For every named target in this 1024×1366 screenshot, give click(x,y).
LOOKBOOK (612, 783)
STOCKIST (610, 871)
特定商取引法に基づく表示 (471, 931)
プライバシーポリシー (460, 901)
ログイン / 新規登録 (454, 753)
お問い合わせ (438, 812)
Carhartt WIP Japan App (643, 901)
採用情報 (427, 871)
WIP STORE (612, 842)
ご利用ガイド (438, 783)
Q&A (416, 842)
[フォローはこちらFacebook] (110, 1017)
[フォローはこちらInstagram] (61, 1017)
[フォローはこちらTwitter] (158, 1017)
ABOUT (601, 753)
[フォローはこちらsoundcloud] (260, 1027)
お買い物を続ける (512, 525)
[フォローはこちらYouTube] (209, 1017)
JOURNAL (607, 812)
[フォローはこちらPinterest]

------------------------------------------------------------

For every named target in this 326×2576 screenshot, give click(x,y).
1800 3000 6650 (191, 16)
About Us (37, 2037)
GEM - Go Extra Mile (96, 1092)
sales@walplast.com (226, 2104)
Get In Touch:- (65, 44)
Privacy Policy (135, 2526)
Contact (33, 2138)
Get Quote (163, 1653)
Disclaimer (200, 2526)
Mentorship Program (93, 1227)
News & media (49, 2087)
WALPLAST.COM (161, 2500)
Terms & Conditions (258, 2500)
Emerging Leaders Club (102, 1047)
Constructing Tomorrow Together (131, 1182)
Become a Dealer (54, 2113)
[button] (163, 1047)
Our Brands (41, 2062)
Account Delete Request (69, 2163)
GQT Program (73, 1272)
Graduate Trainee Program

------------------------------------------------------------

### Problem
In your answer, include only the lines above starting at the line that holds "WIP STORE (612, 842)" and ending at the line that holds "[フォローはこちらPinterest]", copied exactly.

### Response for this exercise
WIP STORE (612, 842)
ご利用ガイド (438, 783)
Q&A (416, 842)
[フォローはこちらFacebook] (110, 1017)
[フォローはこちらInstagram] (61, 1017)
[フォローはこちらTwitter] (158, 1017)
ABOUT (601, 753)
[フォローはこちらsoundcloud] (260, 1027)
お買い物を続ける (512, 525)
[フォローはこちらYouTube] (209, 1017)
JOURNAL (607, 812)
[フォローはこちらPinterest]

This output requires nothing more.